Dylan Lewis Studio and Sculpture Garden
Eight years in the making, the Dylan Lewis Sculpture Garden is a place of expansive vistas, scents and the sounds of nature, with tranquil groves, hidden paths and lush indigenous vegetation. The project began serendipitously in 2009 when Lewis hired an excavator on a whim and began shaping the contours of what would become the seven-hectare sculpture garden. Today, the artist continues to explore themes integral to his work in this serene landscape on the slopes of the Stellenbosch Mountain looking out over vineyards towards the ocean. Here, the notion of the untamed wilderness within the human psyche is expressed both in the sculptures and their positioning in the landscape.

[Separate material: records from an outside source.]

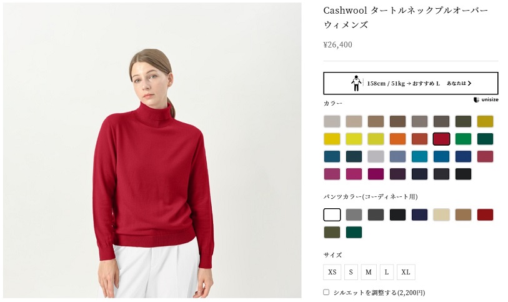Screen dimensions: 508x302
Task: Click the unisize body figure icon
Action: coord(356,83)
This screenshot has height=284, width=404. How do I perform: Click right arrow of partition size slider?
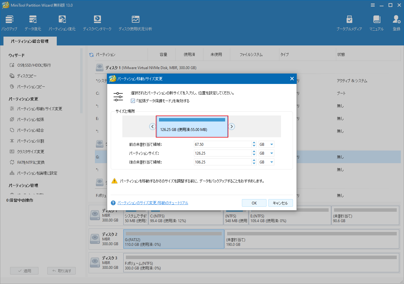[x=232, y=126]
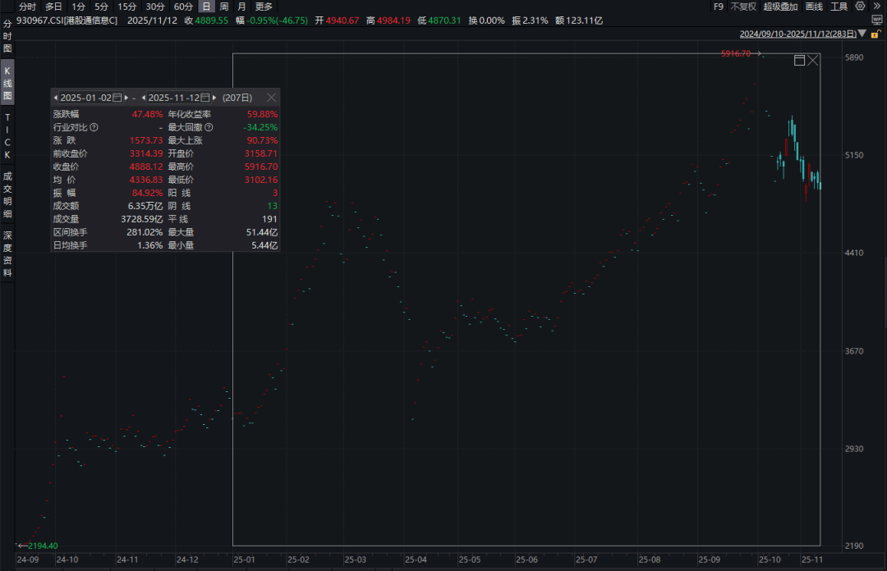Open the 工具 tools menu
The image size is (887, 571).
(839, 7)
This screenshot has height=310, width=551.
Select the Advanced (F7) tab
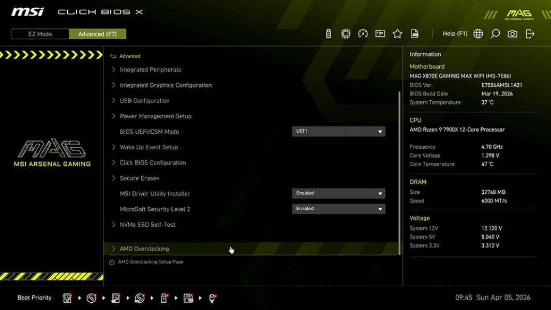(x=98, y=34)
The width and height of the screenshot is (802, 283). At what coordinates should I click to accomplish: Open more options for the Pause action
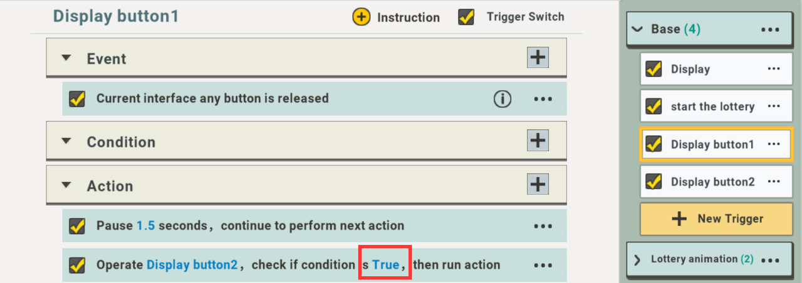[543, 226]
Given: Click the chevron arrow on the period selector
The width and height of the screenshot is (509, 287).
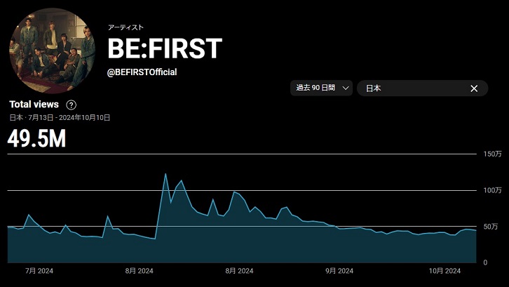Looking at the screenshot, I should pyautogui.click(x=346, y=88).
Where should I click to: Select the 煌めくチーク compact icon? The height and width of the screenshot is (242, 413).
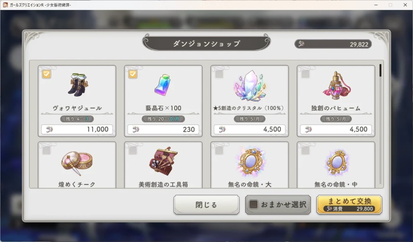(77, 163)
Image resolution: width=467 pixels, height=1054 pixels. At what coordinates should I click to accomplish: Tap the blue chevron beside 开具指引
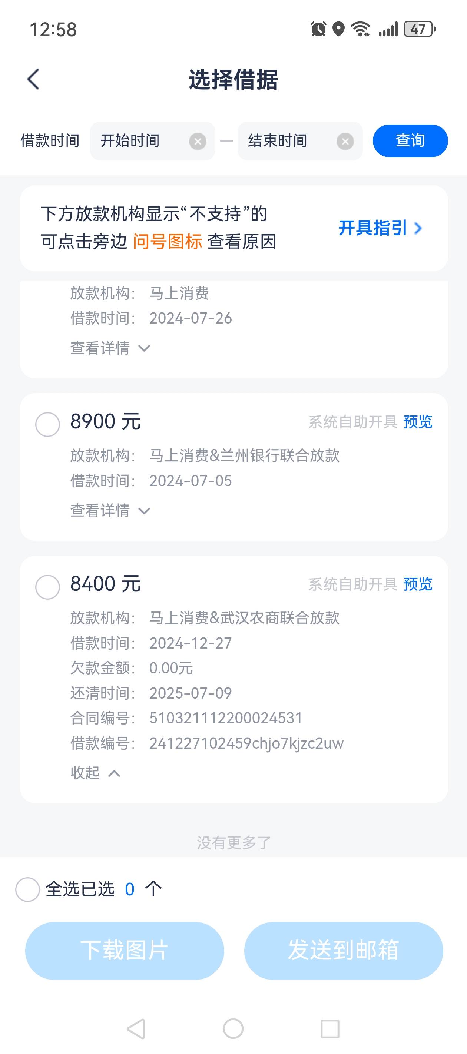pos(417,228)
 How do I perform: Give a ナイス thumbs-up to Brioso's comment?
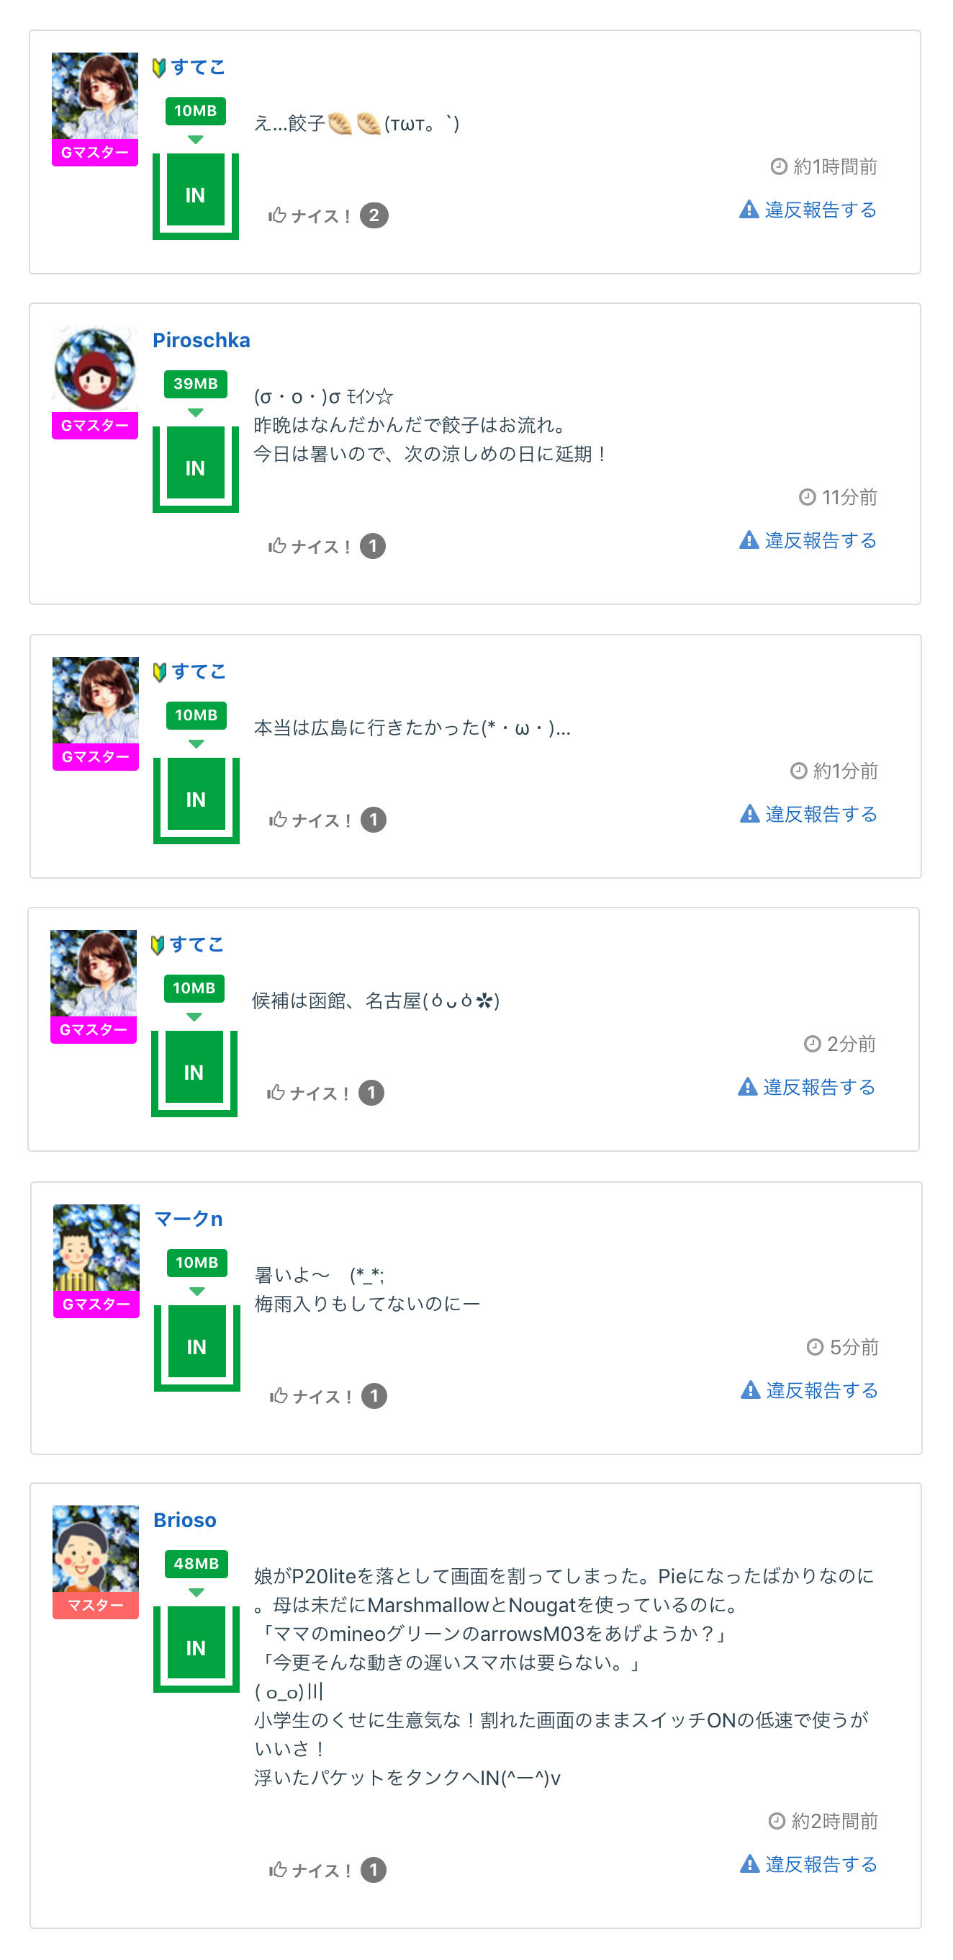[278, 1869]

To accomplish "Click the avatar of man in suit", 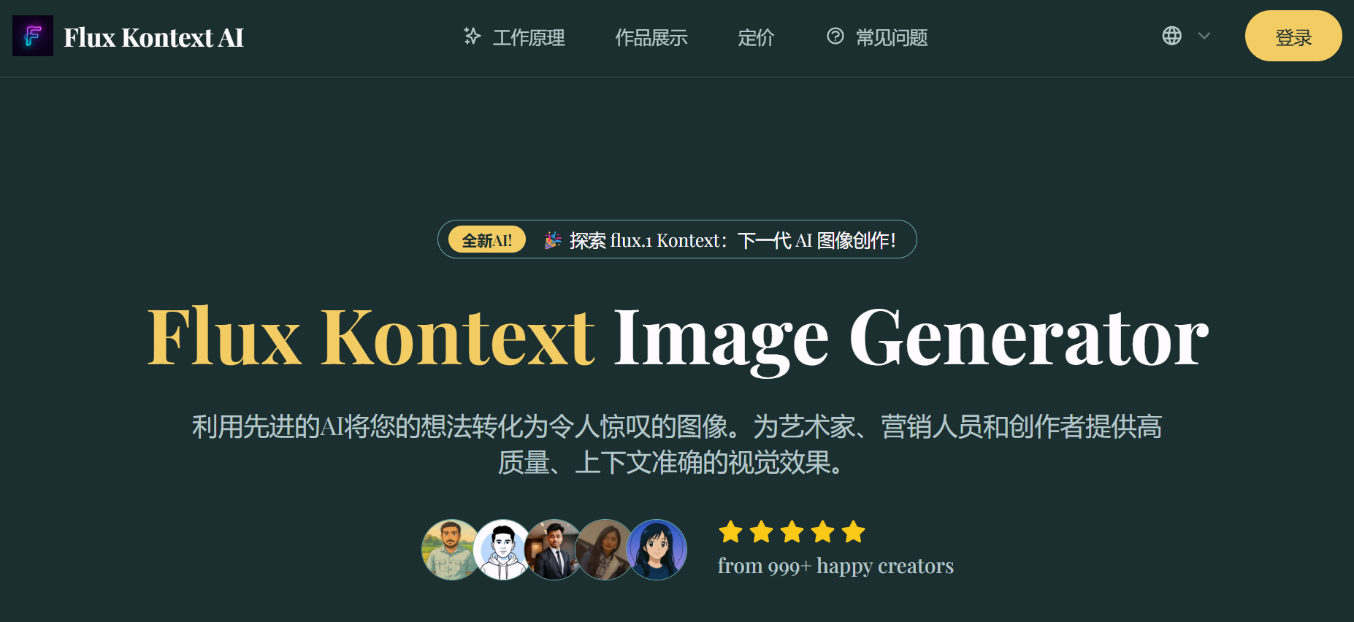I will 554,550.
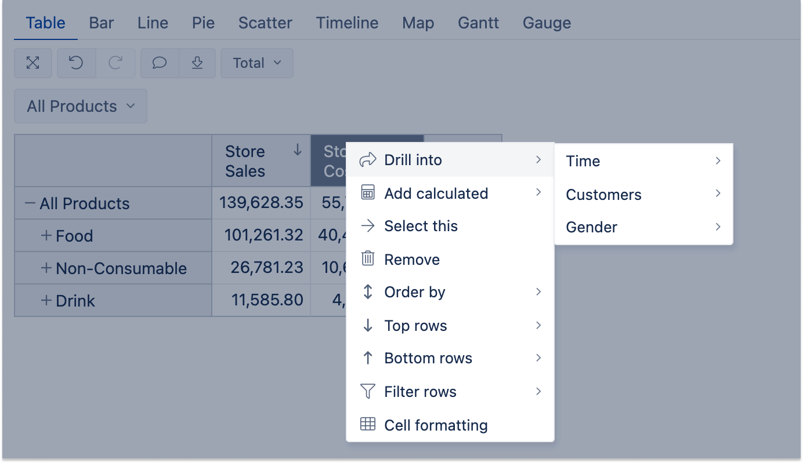This screenshot has width=803, height=463.
Task: Click the undo arrow icon
Action: tap(76, 63)
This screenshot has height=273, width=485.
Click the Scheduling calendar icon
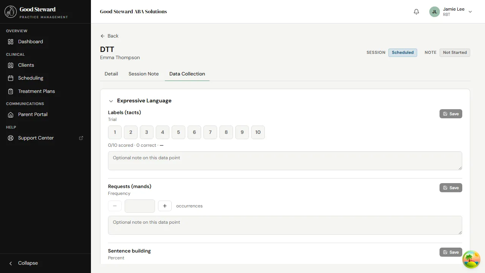pos(11,78)
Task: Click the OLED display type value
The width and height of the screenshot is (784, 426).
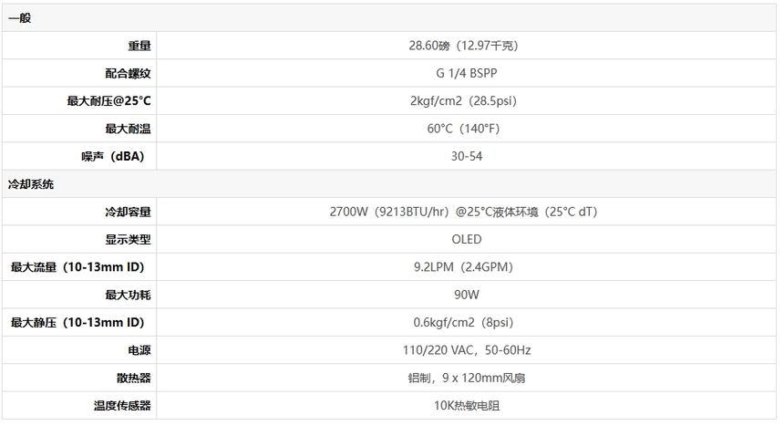Action: (x=467, y=239)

Over 60 sculptures constituting a comprehensive record of Lewis’s full artistic development thus far have been carefully placed in harmony with the landscape: the human form, shamanic figures, monumental abstracted fragments and his iconic great cats. Along four kilometres of paths, one is led on a journey through different ‘rooms’, from the heather hills dominated by earthy male images to the meditative poplar grove with its sensual female torsos.
Dylan Lewis is a South African artist who has emerged as one of the foremost figures in contemporary sculpture. Lewis’s work features in private collections throughout the UK, Continental Europe, United States and Australia, and he is one of only a handful of living artists to have had more than one solo auction with Christie’s in London.
Located in Stellenbosch near Cape Town, Dylan Lewis Sculpture Garden is a heaven of nature and art. Every centimeter has been beautifully landscaped and all sculptures have been placed in the garden by the artist himself, after months of fine adjustments. Art50.net has visited and photographed the sculpture garden in a walkabout hosted artist Dylan Lewis (*)
Lewis’s primary inspiration is wilderness. At one level his bronze sculptures celebrate the power and movement of Africa’s life forms; at another the textures he creates speak of the continent’s primaeval, rugged landscapes and their ancient rhythms. He works intensively from life, filling books with sketches, notes and drawings. By referring to these in the solitude of his studio, he is able to reproduce the subject’s physical form while exploring their more abstract, deeper meaning.
Dylan Lewis was born in Johannesburg in 1964. He is the son of the late well-known sculptor Robin Lewis and comes from an artistic family. His great-grandfather, Thomas Rayfon Lewis, and grandmother, Renee Hughes, were accomplished artists and his mother Valerie and brother Tim are practising artists today. He completed his schooling at S.A.C.S. in Cape Town after which he studied art at the Cape Technikon in 1982. Dylan has always had a deep and abiding interest in the natural world. He worked at the Rondevlei Nature Reserve, Cape Town, for four years (1985-89). There, amongst other things, he painted the backdrop of the diorama in the Field Museum, illustrated a field guide and worked as a taxidermist. His skill in taxidermy has greatly benefited his painting and sculpting.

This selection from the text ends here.